In quei momenti, nel panico di non sapere cosa accidenti ci avesse detto il cervello a puntare l’incolumità delle nostre ginocchia sulla lotteria di una tavola con le ruote, ci avrebbe potuto accompagnare una colonna sonora energica e allegra: spensierata e senza un piano come l’idea che ci faceva cascare a terra.
Lo skate punk nasce da una costola dell’hardcore punk negli anni ’80, e con questa famiglia condivide i ritmi spinti, le schitarrate aperte, i giri martellanti di basso: si diffonde in fretta tra gli adepti della cultura skate e si caratterizza per una spruzzata di ribellione nei confronti dell’ordine costituito e delle sue forze. Pantaloni larghi, cappelletti con visiere all’indietro, magliette con mille x ad anticipare una l, così vestono i primi estimatori di questo stile lanciato dagli stereo portatili posati a lato delle rampe dove si consumano le evoluzioni degli skater. Nel giro di una decade gli angoli si smussano e da un lato le melodie si fanno più orecchiabili attaccandosi alle orecchie di un pubblico più vasto, mentre le liriche si addolciscono abbandonando ogni asprezza e ricoprendosi di humour, ironia, spensieratezza. A sdoganare lo skate punk, trasformandolo in una gioiosa e allegra mitragliata, sono prima gli Offspring e poi i Blink 182: i loro pezzi accumulano velocità e si spargono in acrobazie e evoluzioni nei canali delle radio di tutto il mondo.

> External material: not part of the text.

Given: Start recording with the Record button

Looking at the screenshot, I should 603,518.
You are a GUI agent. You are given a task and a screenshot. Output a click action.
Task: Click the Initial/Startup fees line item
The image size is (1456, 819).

Qualcuno li accuserà di aver snaturato uno stile rendendolo commerciale, uccidendone l’anima punk per abbracciare il successo commerciale: eppure nei videoclip e nei ritornelli accompagnati dalle elettriche rimane lo stesso entusiasmo scherzoso di chi prova a saltare un gradino sopra una sgangherata tavola da skate.